A propósito dos critérios atinentes à fixação do montante da multa por litigância de má-fé importa considerar o que estabelece o artigo 27.º, do Regulamento das Custas Processuais (RCP), ao prever que nos casos de condenação por litigância de má-fé a multa é fixada entre 2 UC e 100 UC (n.º 3), e que o montante da multa ou penalidade é sempre fixado pelo juiz, tendo em consideração os reflexos da violação da lei na regular tramitação do processo e na correta decisão da causa, a situação económica do agente e a repercussão da condenação no património deste (n.º 4 do citado preceito legal).

A propósito do critério que deverá guiar o juiz na fixação do quantum da multa, dentro da moldura que lhe foi previamente fixada, refere Marta Frias Borges [Cf., Marta Alexandra Frias Borges, Algumas Reflexões em Matéria de Litigância de Má-Fé, Dissertação apresentada à Faculdade de Direito da Universidade de Coimbra no âmbito do 2.º Ciclo de Estudos em Direito (conducente ao grau de Mestre),na Área de Especialização em Ciências Jurídico-Civilísticas, com Menção em Direito Processual Civil, 2014, Coimbra, pg. 69, acessível em https://estudogeral.sib.uc.pt.]: «De acordo com o art. 27º, nº 4 do RCP, deverá o juiz tomar em consideração os efeitos da conduta de má-fé no desenrolar do processo e na correta decisão da causa, bem como a situação económica do agente e a repercussão que a multa terá no seu património, em consonância com aquilo que era já afirmado por ALBERTO DOS REIS quando, ainda na vigência do CPC39, aludia à necessidade de atender ao grau de má-fé e à situação económica do litigante. De facto, a multa por litigância de má-fé, como qualquer outra pena, procurará desempenhar uma função repressiva (punindo aquele que não cumpre com os deveres de lealdade e correção) e, simultaneamente, preventiva (evitando que esse, ou qualquer outro litigante, volte a desrespeitar a lealdade processual). Mas estas funções apenas lograrão ser alcançadas se se tomar em consideração a situação económica do litigante, adaptando o montante da multa à sua condição financeira, assim garantindo que esta tenha verdadeiro efeito sancionatório e punitivo».

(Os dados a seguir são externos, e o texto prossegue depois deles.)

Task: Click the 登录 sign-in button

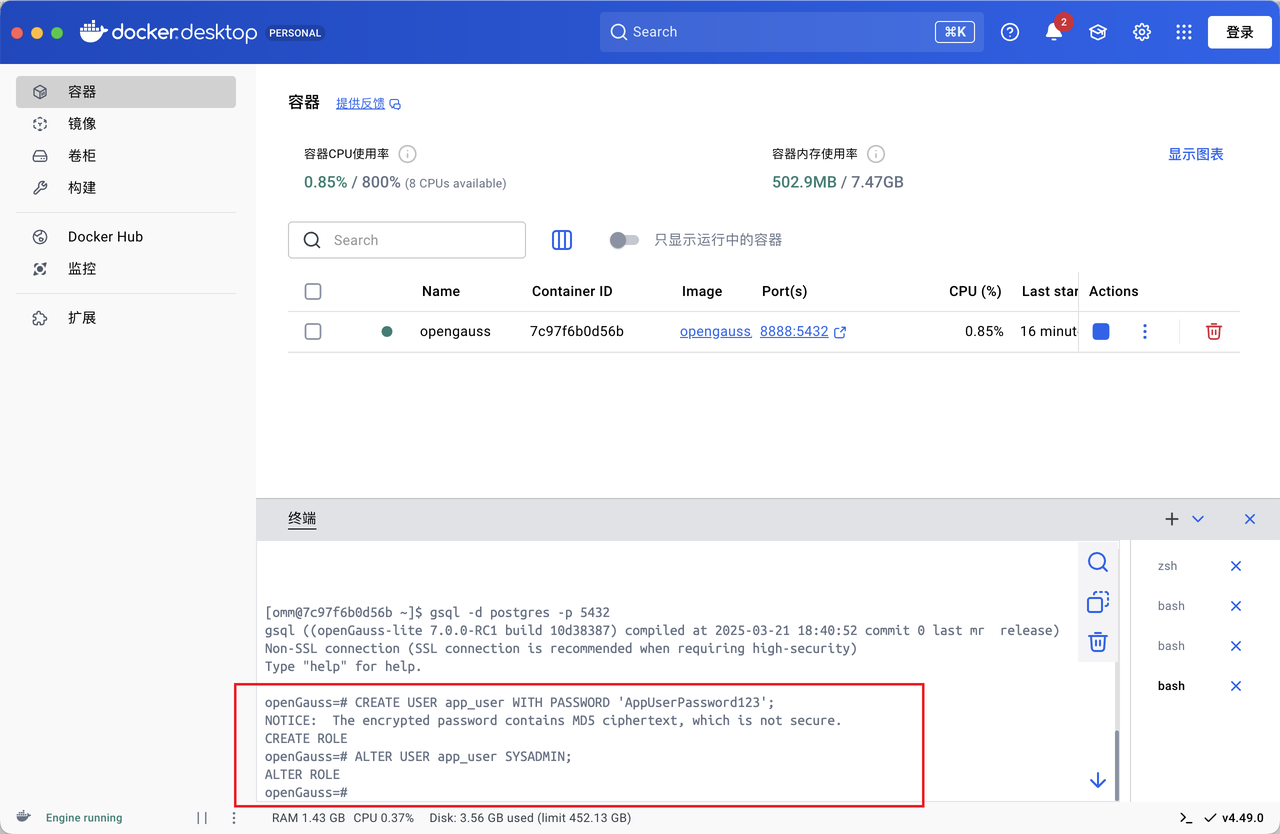Action: [x=1239, y=31]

A este propósito, salienta ainda o Ac. TRP de 26-02-2008 [Relator Vieira e Cunha, p. n.º 0820769, disponível em www.dgsi.pt.] «[a] multa devida por litigância de má fé deve ser fixada com base no “prudente arbítrio” do juiz, que deve sopesar a gravidade da infracção e a situação económica do infractor, a maior ou menor gravidade dos riscos de lesão patrimonial causada ao litigante de boa fé, os interesses funcionais do Estado e o valor da acção».

Ora, como vimos, os factos provados nos autos levam a concluir que o réu alterou conscientemente a verdade dos factos, deduzindo uma oposição cuja falta de fundamento forçosamente conhecia, permitindo concluir que configurou dolosamente os factos em que baseou a defesa apresentada.

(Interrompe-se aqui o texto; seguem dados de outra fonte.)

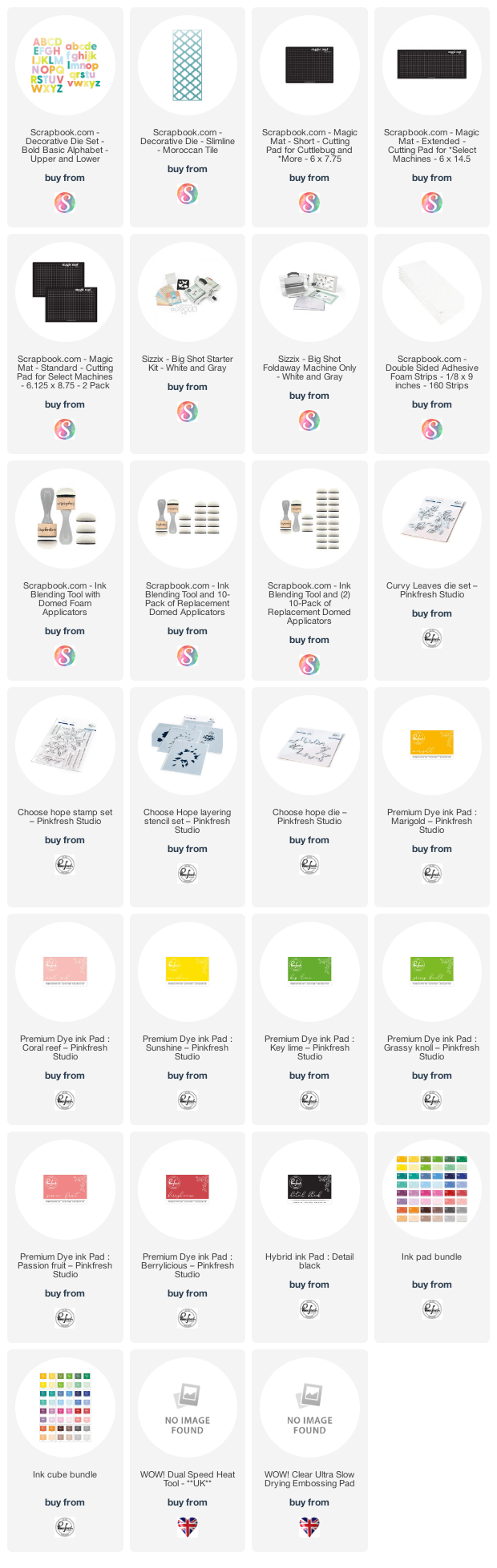Viewport: 497px width, 1568px height.
Task: Open Bold Basic Alphabet die set thumbnail
Action: (65, 65)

Acresce constatar que a litigância de má-fé ocorre desde o momento de apresentação da respetiva contestação, com as consequências inerentes à subsequente tramitação processual, estando o valor da ação fixado em 14.617,64 €.

Por conseguinte, à luz de todo o enquadramento antes enunciado, consideramos que a atuação do réu configura uma hipótese relativamente grave de litigância de má-fé, pelo que, diversamente do que defende o recorrente, o montante da multa não pode ser reduzido, por se mostrar adequado e proporcional às circunstâncias do processo e às finalidades da condenação."